We want to make sure that you can set up a development environment before the summer starts. Please do one of the following: Send us a link to a screenshot of your Sugar development environment with the following modification: when you hover over the XO-person icon in the middle of Home view, the drop-down text should have your email in place of "logout". Send us a link to a pull request or merge request you have made on a Sugar or Sugar activity bug. It's normal to need assistance with this, so please visit our IRC channel, #sugar on irc.freenode.net, and ask for help.

rparra's environment screenshot

Describe a great learning experience you had as a child.

When I was 8 years old, I remember having trouble understanding some basic math concept that I was supposed to learn at the time. I can’t remember what it was exactly, though. I recall that one day in class, a classmate asked precissely about that concept. Instead of just telling him I didn’t get it yet, I’m not sure why, I tried my best to explain it the best I could to him.

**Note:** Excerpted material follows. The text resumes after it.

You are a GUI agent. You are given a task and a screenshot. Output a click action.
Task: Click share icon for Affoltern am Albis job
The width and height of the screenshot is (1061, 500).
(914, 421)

During my explanation, I remember finally understanding the concept. Something just made ‘click’ inside my head. Trying to help a friend helped me to get rid of that annoying learning block. I felt awesome. I learned and important lesson that day: while learning is itself a rewarding process, learning by helping others is a much more fulfilling experience.

Is there anything else we should have asked you or anything else that we should know that might make us like you or your project more?

I think that some potential future work derived from this project is also worth mentioning.

In that regard, I think that it would be really interesting to develop a Sugar Activity to allow the user to submit his recordings, in order to improve existing acoustic models. Bringing together two great open-source projects like Sugar and Voxforge would be great. Speech recognition can also be integrated with the Butiá Robotics Project from Uruguay. A user could control a robot by speaking to it, do I need to say more?

Regarding myself, due to the experience I gained through my thesis project, I feel like I am both capable and well suited for the task at hand. I am familiar with the theoretical background, the tools and the platform. Furthermore, I believe that the mistakes I have made during the last year (and the learning that came with them) will prevent me from having some of the problems that a beginner might have.